According to Chris Mason, the Energy and Sustainability Officer for Northampton, one of the chargers installed in the garage is still not operational because it is having problems communicating with an off-site data center. Mason said he expected it to be running in the near future.

While Mason does not have figures on how many cars have been charged at the stations, he said he has been contacted by several enthusiastic drivers.

City electricians and the Northampton Department of Public Works installed the chargers, but the stations themselves were funded by a state grant.

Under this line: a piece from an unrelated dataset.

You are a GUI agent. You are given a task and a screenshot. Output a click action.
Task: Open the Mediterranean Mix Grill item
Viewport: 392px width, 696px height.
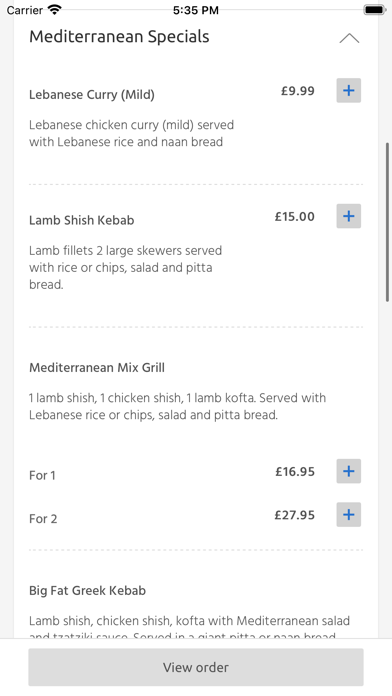point(97,368)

The funding came from federal stimulus money and from a settlement Massachusetts Attorney General Martha Coakley obtained from an Ohio power plant for alleged violations of emissions regulations. The charging stations will remain free unless the cost of electricity becomes prohibitive for the city — Mason estimates the electricity will cost about $500 per year — or private companies begin offering electric vehicle charging.

Mason said there is little data on the number of electric vehicles in Northampton, but the I-91 corridor has an unusually high percentage of hybrid drivers. He expects that once drivers have somewhere to charge, electric cars will also be a success in the area. The parking policies for the stations have not yet been finalized. There are no time limits for parking at the charging stations, but Mason said the city asks that drivers move their vehicles once they are charged. The spaces on Crafts Avenue will serve as 15-minute parking spaces when not in use by electric vehicles.

The city plans to install two more chargers at the police station parking garage under construction on Center Street.